Seeing the imperfection of things, it is always tempting, at least to those steeped in centuries of progressive thought in all its forms, to allow disappointment with the imperfect to transmogrify into an assumption that things could have been better. But from a non-progressive point of view, it does not follow from the fact that something is disappointingly inadequate that there must have been a better option available.

Americans have every right to be disappointed with Joe Biden’s presidency, which is as decrepit and mentally disheveled as the man himself. But perhaps he was the best option available within the Democratic Party primary process; and certainly the Republicans in 2020 could not possibly have offered a worse alternative to the Democrats’ corruption and leftist radicalism.

Kamala Harris, it is plain to see, is a moron, arguably the dumbest person ever to serve as U.S. vice president, and likely the dumbest ever to run on any presidential ticket, winning or losing.
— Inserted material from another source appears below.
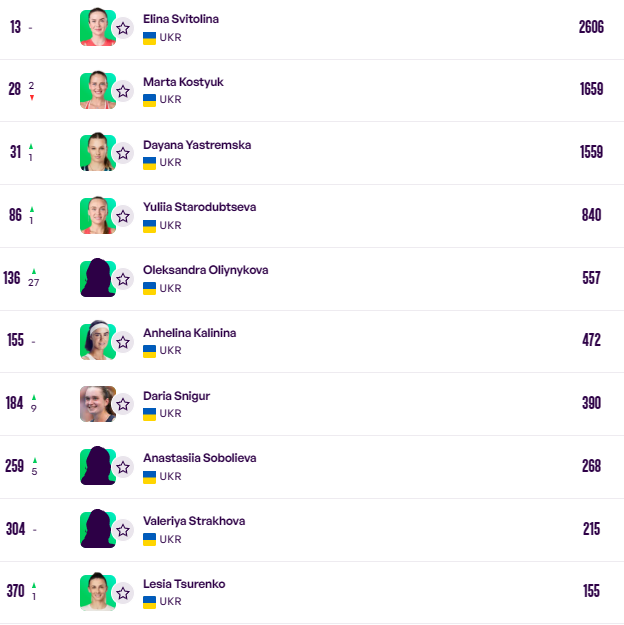624x625 pixels.
Task: Favorite Elina Svitolina with star icon
Action: coord(123,28)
It is therefore very common, and even understandable, for Americans to lament this VP choice on the grounds that “Surely, the Democratic Party could have chosen better than this.” But how sure are they about that? What if Harris was the best option available, all things being equal? That is at least possible, though horrifying, given what the Democrats have become.
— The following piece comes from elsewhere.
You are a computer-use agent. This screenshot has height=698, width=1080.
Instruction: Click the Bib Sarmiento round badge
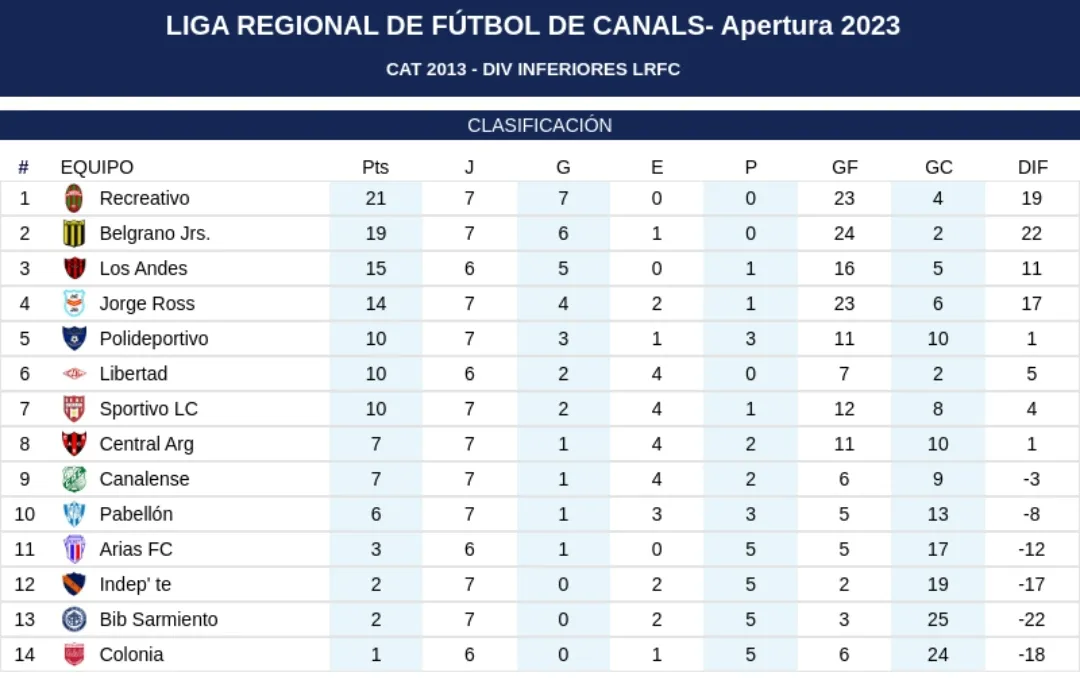74,619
By no means am I suggesting that everything that is, is best. On the contrary, the best is rarely if ever possible at all. And there are many situations in which even the real (and very imperfect) alternatives could have sorted themselves out better. (Hence Alexandria Ocasio-Cortez, Madison Cawthorn, Donald Trump etc.) Nevertheless, just as one must not let the perfect be the enemy of the good, so one must not let it become the enemy even of the dreadful-but-not-worst. In practical terms, the perfect is rarely if ever possible — in fact, the practically possible, in our time, is almost always the substantially and profoundly imperfect. With that in mind, a certain resignation becomes unavoidable. Everyone who criticizes Joe Biden from today’s tribal Republican point of view, according to which the world would have been so beautiful, just, and “great” if only Trump had been elected — or, as per the usual Trumpist dogma, if only Trump’s victory had not been stolen — is falling for that progressive logical fallacy of inferring the existence of a better option from a disappointing result. Biden is a disaster, and has responded weakly to the greatest immediate challenge of his presidency, Putin’s invasion of Ukraine. Trump was a disaster that enabled Putin’s invasion of Ukraine. Falling for the logical fallacy of better options, as partisan voters are wont to do, is actually a convenient way of refusing to come to terms with the full harshness of modern deterioration, for it allows one to comfort oneself with the falsehood that the deterioration has a ready-to-hand solution (“our side”), if only enough people would embrace it.

Great imperfections abound. Such is the nature, or rather the denatured reality, of our time. Nothing will reverse this decline until men stop responding to every political frustration with the comforting delusion that “there was a better option.” More accurate today, in most situations, to say there ought to have been a better option.